La normativa sulla caccia mira a bilanciare la tradizione venatoria con la conservazione della fauna selvatica. Le guardie volontarie venatorie svolgono un ruolo di vigilanza. Esse operano per garantire il rispetto delle leggi. L'uso di armi da fuoco durante la caccia richiede grande prudenza. Le norme di sicurezza sono molto severe. Incidenti come quello accaduto a Montegranaro sono purtroppo possibili.

L'ipotesi di omicidio volontario, per cui è indagato Palmiero Berdini, implica l'intenzione di uccidere. Se invece si trattasse di colpa grave o imperizia, si configurerebbe un reato diverso. L'autopsia e l'analisi balistica saranno determinanti. Esse aiuteranno a stabilire se il colpo è partito per un gesto volontario, per negligenza o per un malfunzionamento dell'arma.

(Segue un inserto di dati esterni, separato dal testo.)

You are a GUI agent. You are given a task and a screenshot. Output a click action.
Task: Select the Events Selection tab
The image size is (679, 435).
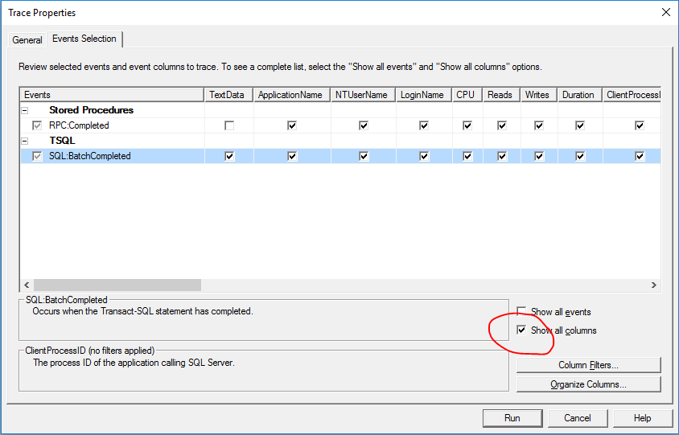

La legislazione italiana prevede pene severe per chi causa la morte di una persona per colpa. L'articolo 589 del Codice Penale disciplina l'omicidio colposo. L'articolo 575 disciplina l'omicidio volontario. La distinzione tra le due fattispecie è fondamentale per l'esito giudiziario. Le indagini dovranno chiarire ogni aspetto della vicenda.

La presenza di una videochiamata in corso al momento dell'incidente è un elemento insolito. Esso potrebbe fornire una prospettiva unica sugli eventi. La tecnologia, in questo caso, diventa uno strumento di indagine prezioso. Le autorità sperano che il materiale video possa risolvere dubbi e controversie. La comunità attende risposte per comprendere appieno la tragica fatalità.

La vittima, Vladislav Grigorev, era un lavoratore stagionale. La sua presenza in un'azienda agricola sottolinea l'importanza del settore primario nelle Marche. La sua morte rappresenta una perdita per la comunità locale. L'inchiesta mira a garantire giustizia e a fare chiarezza sull'accaduto. Le indagini proseguono, con l'attesa dei risultati autoptici.